List every line of the data below that contains the word "height", with the case matching.

---- Recorded data

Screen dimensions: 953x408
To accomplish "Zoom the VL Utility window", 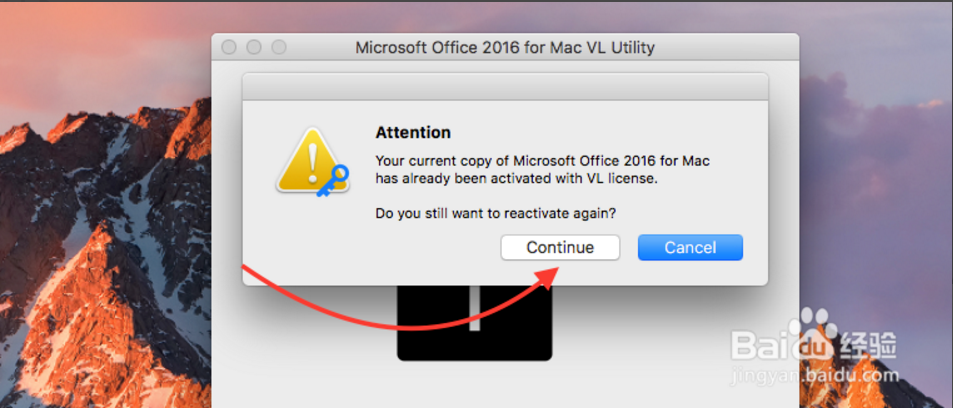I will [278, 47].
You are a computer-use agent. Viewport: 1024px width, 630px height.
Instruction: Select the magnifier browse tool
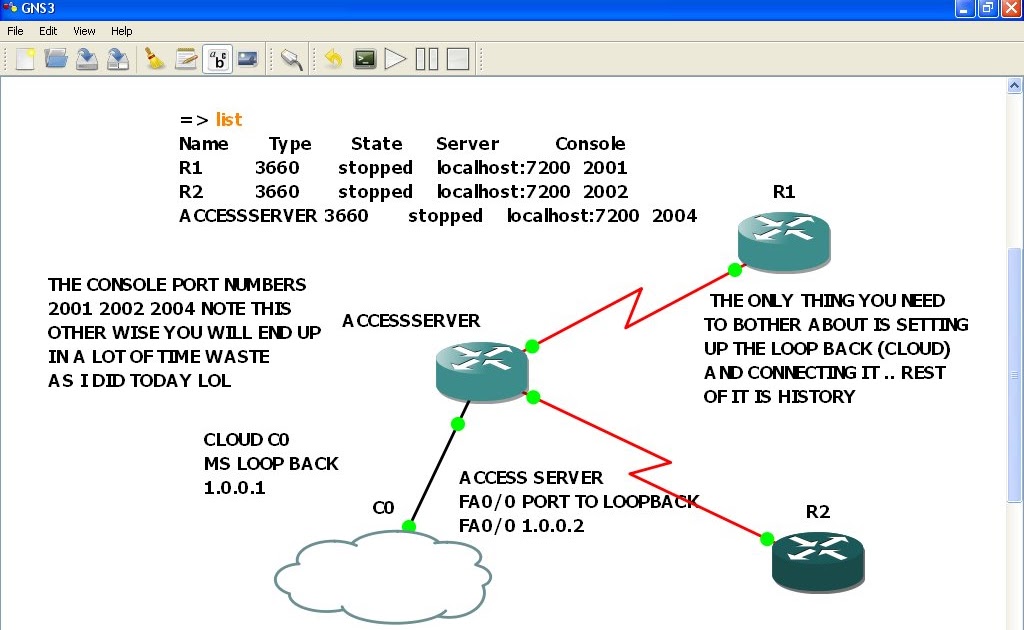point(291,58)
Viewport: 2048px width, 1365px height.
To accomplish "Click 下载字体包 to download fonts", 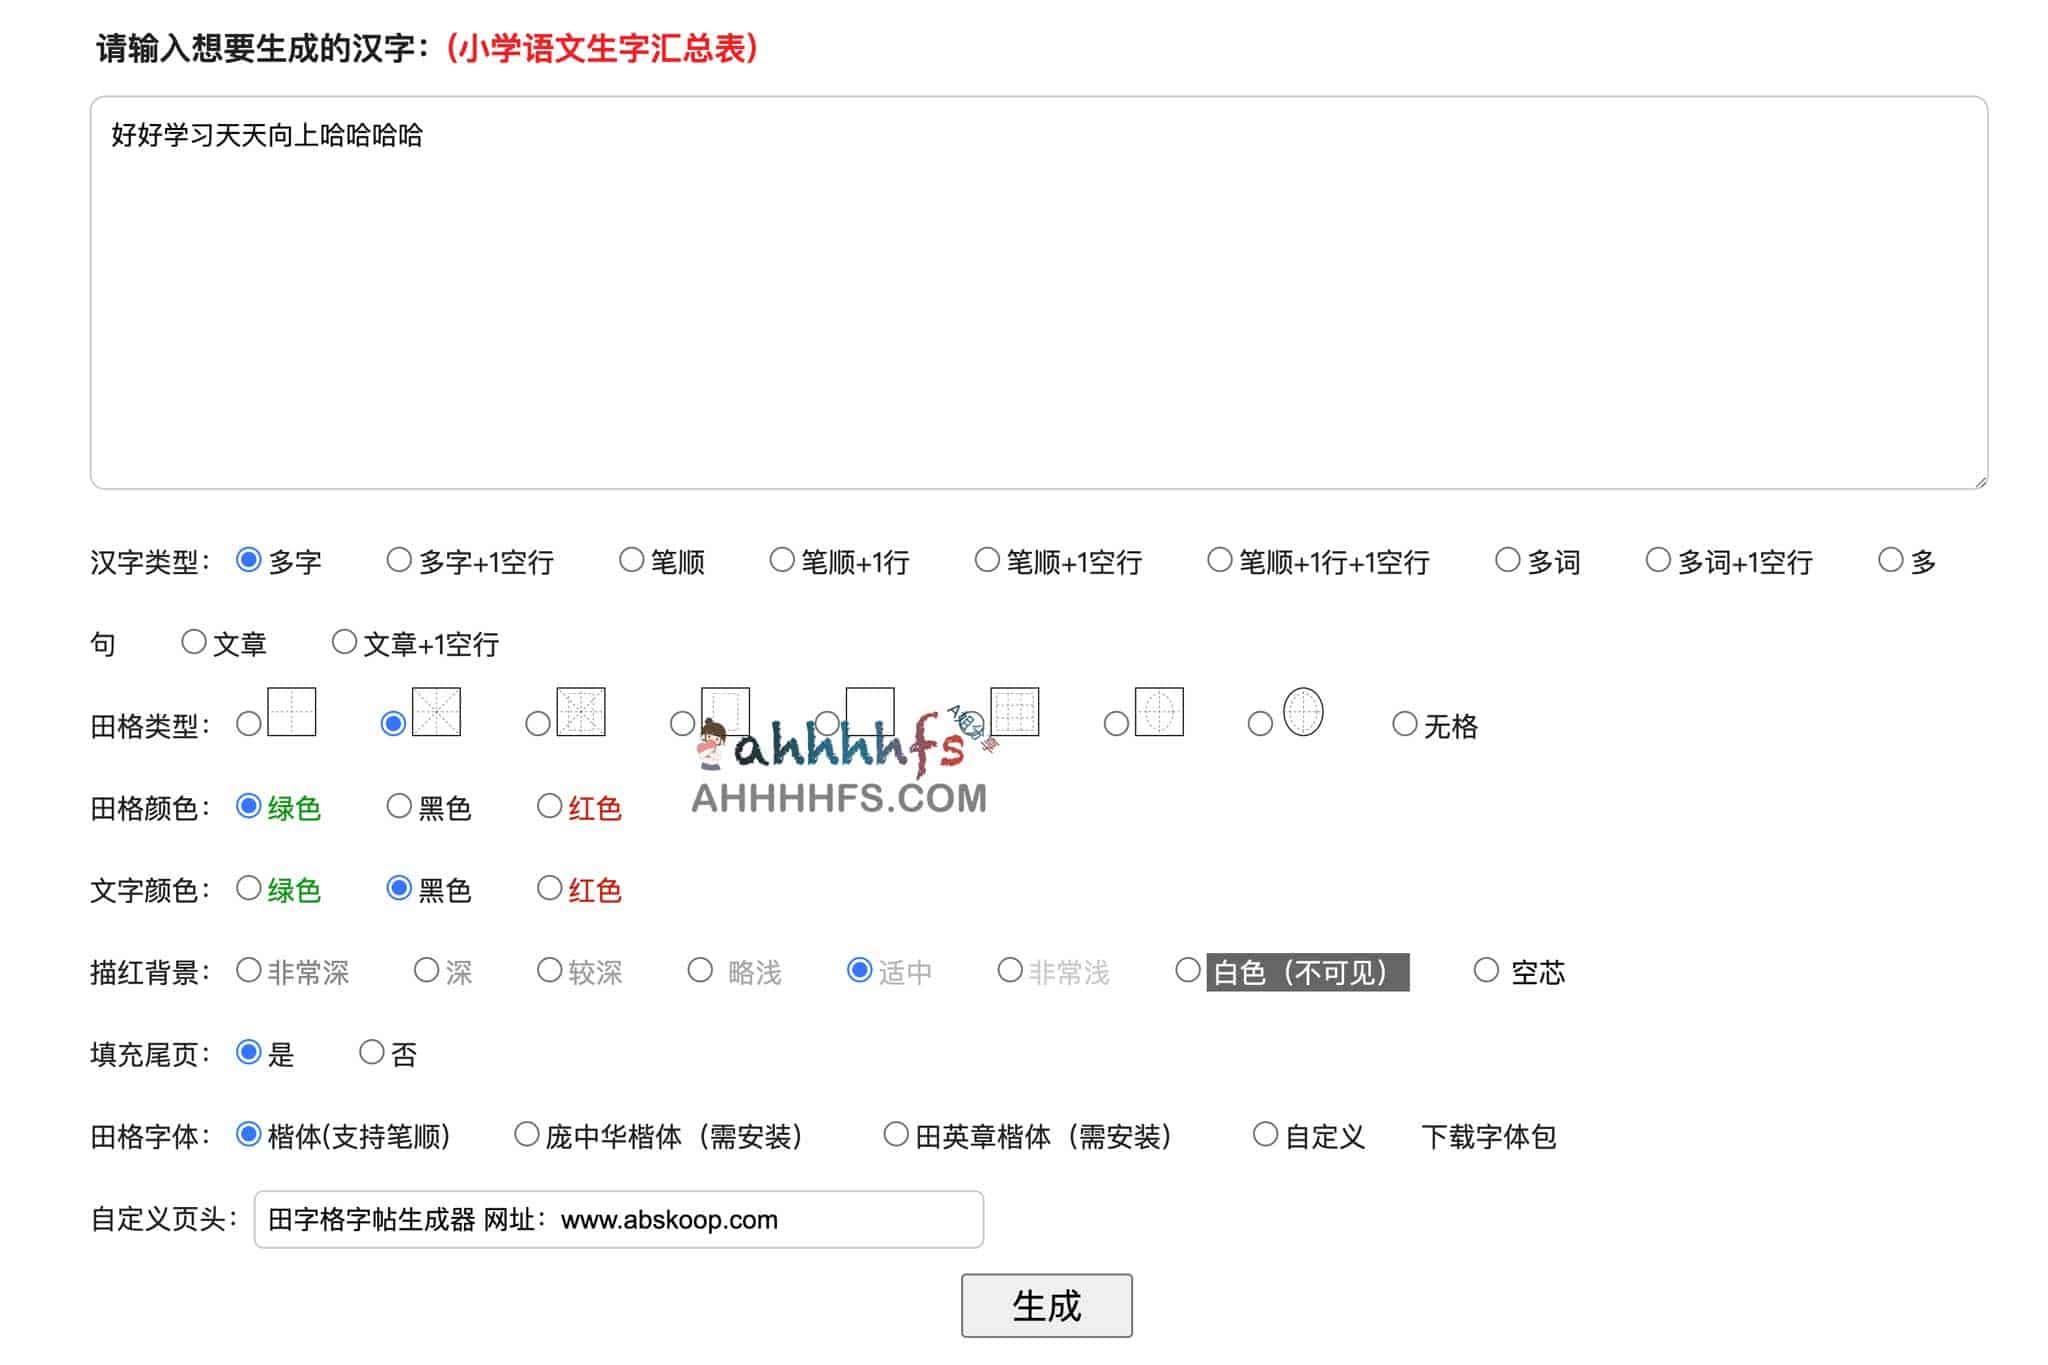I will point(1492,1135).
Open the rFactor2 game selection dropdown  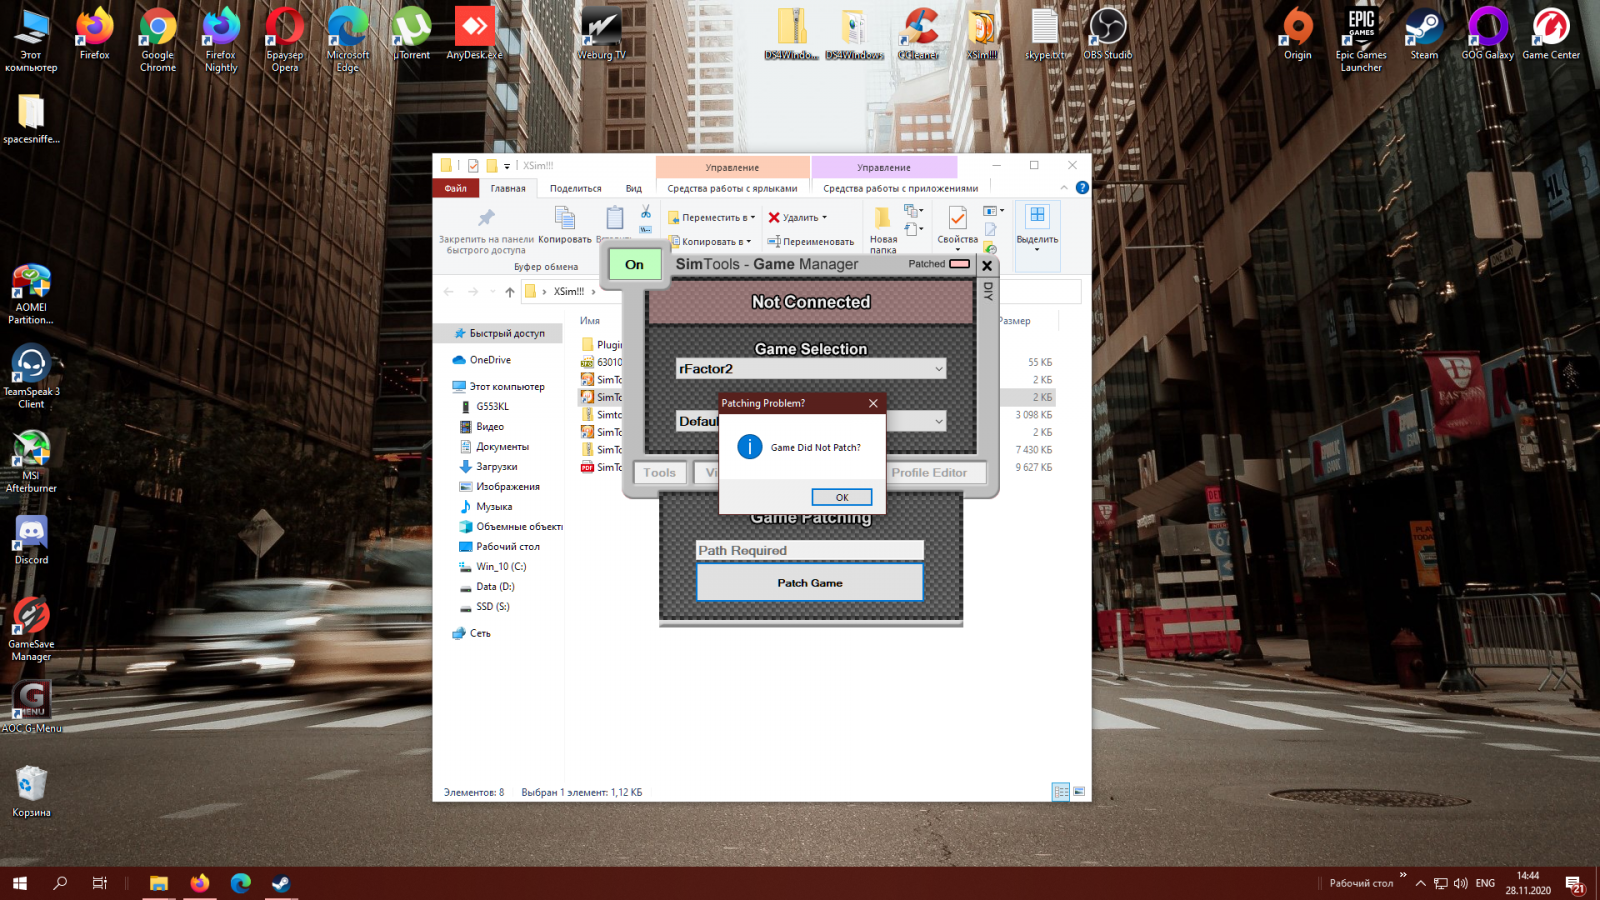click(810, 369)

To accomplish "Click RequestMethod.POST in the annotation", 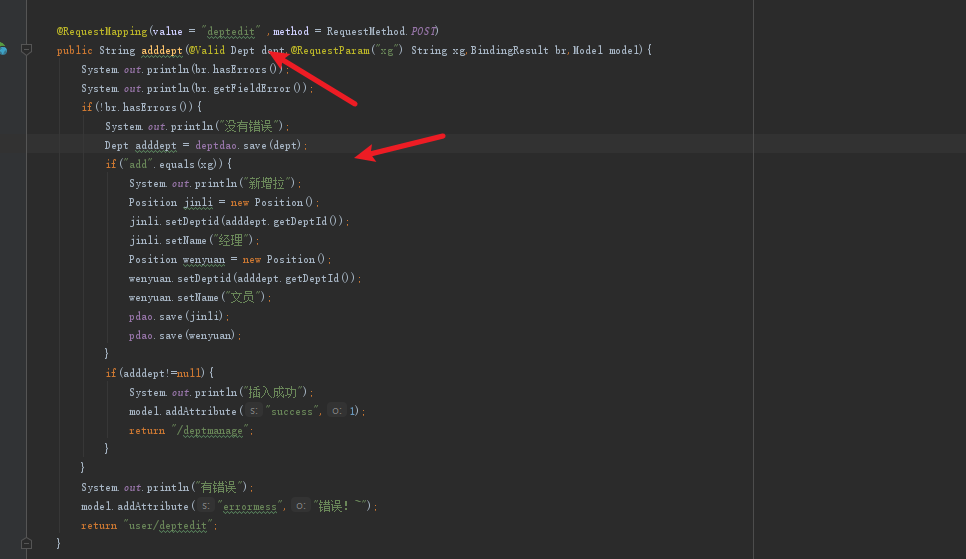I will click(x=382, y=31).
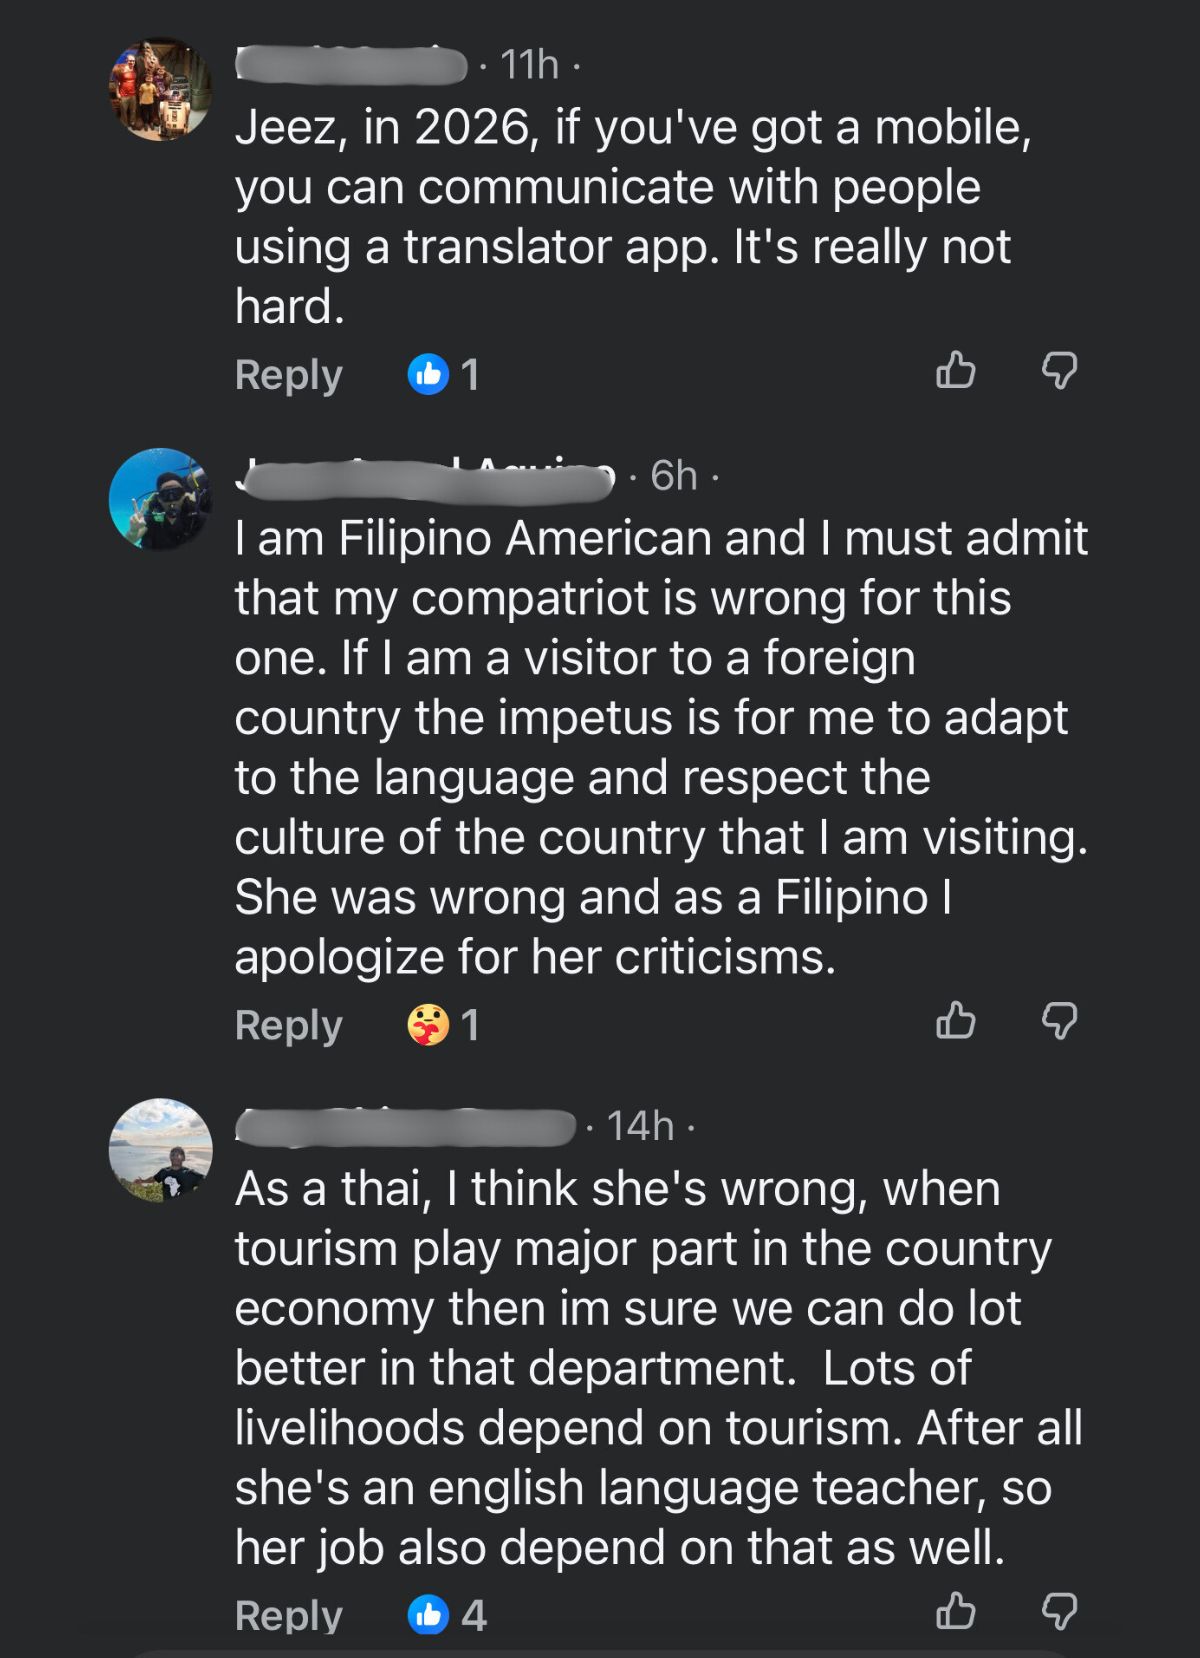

--------

**Output for this task:**
You are a computer-use agent. Viewport: 1024px width, 630px height.
Viewport: 2048px width, 1365px height.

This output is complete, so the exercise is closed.